As the story supposedly goes, Lisa Nowak -- the NASA astronaut who drove from Texas to Florida to have an unfriendly encounter with her would-be boyfriend's girlfriend -- carried diapers with her on the 1000-mile journey so she wouldn't have to stop.
The fact that she's accused of attempted murder notwithstanding, there is something that NASA can possibly be proud of here. I guess their astronauts are learning something from being stuck in a spacesuit for hours on end, and can apply that to the world outside of the Space Shuttle.
(However, I digress.)
I like telling my friend Stephanie that Susan Smith (that woman from South Carolina who drove her car into a lake, with her kids inside) was sort of hot, in a psychotic way. I do this mostly because she went to grad school at the University of South Carolina, so she's quite familiar with the story. The reaction is always predictable:
- She first tells me just how white trash Susan Smith was (with some comment about her getting pregnant while she was in prison thrown in for good measure)
- She then tells me about how her former boss owns Susan Smith's dining room table, because no one else in the family would buy that. (I then tell her that I'm willing to buy the table from her former boss. I'm not quite sure she believes me, though.)
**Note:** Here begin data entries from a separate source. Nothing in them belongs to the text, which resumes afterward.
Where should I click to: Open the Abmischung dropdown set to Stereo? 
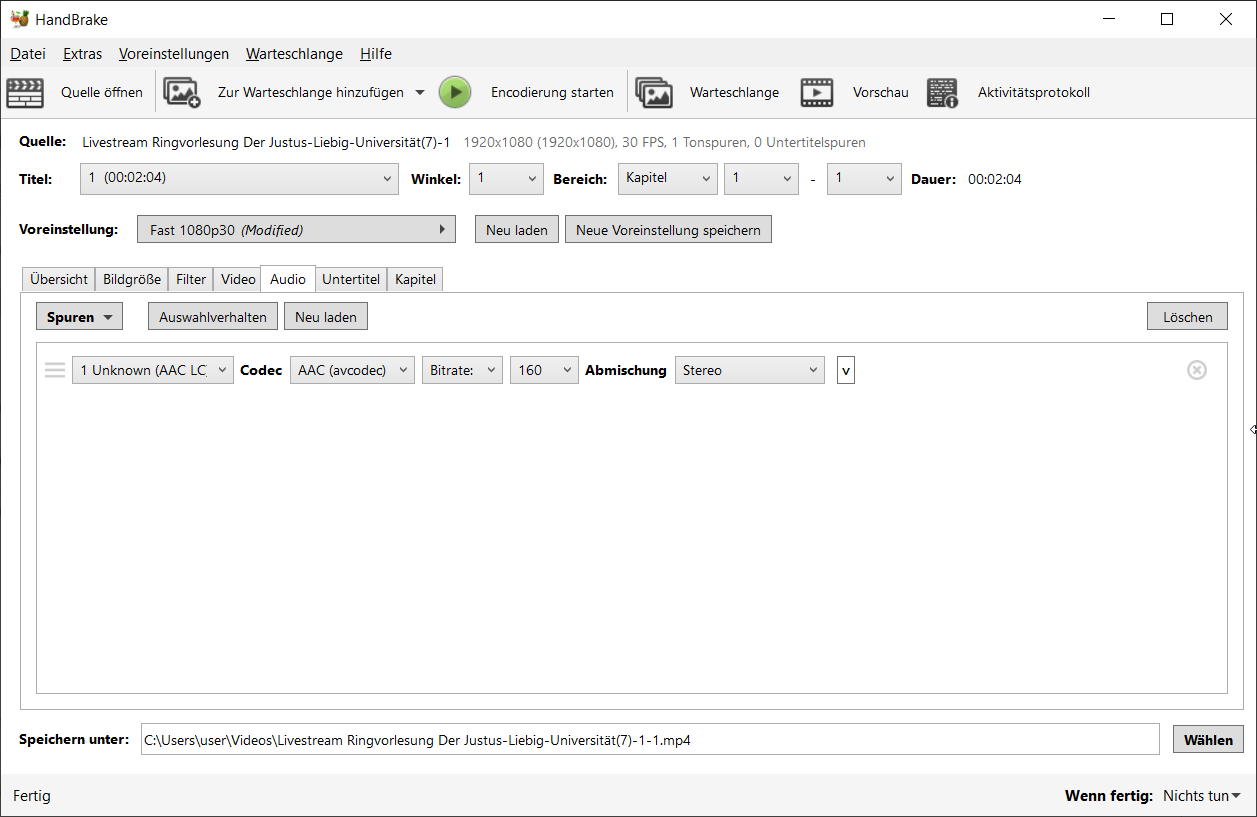pyautogui.click(x=750, y=370)
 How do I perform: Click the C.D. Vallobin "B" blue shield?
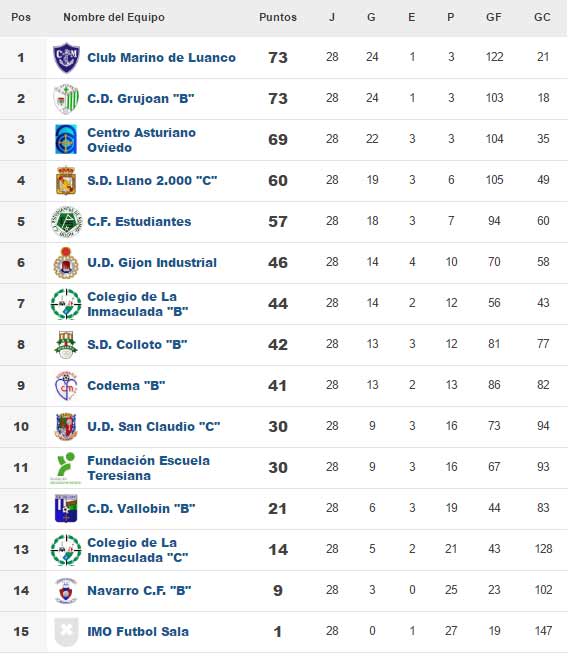click(x=66, y=508)
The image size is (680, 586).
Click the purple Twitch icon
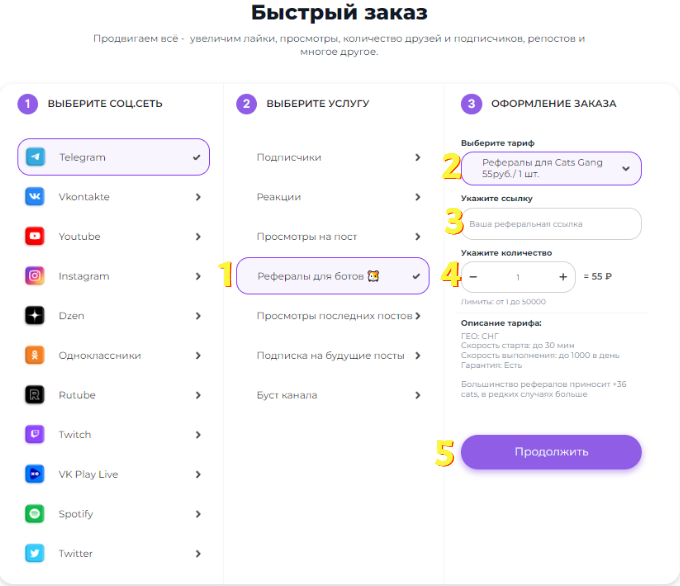click(x=35, y=434)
When I first saw the mugshot of Ms. Nowak, I had a flash of Nick Nolte go through my head:
The stories kept coming and coming, though, and soon enough, news agencies throughout the land were printing this Nolte-esque moment alongside her official NASA photo:
I have to admit that my first reaction to this photo is that, once you take away the dirty diapers, 1000-mile car rides, and the lunacy, Lisa Nowak is kind of hot. Whether this means that she's the next Susan Smith, I don't know. But if anyone knows if her dining room table is for sale, please let me know. I'll buy it.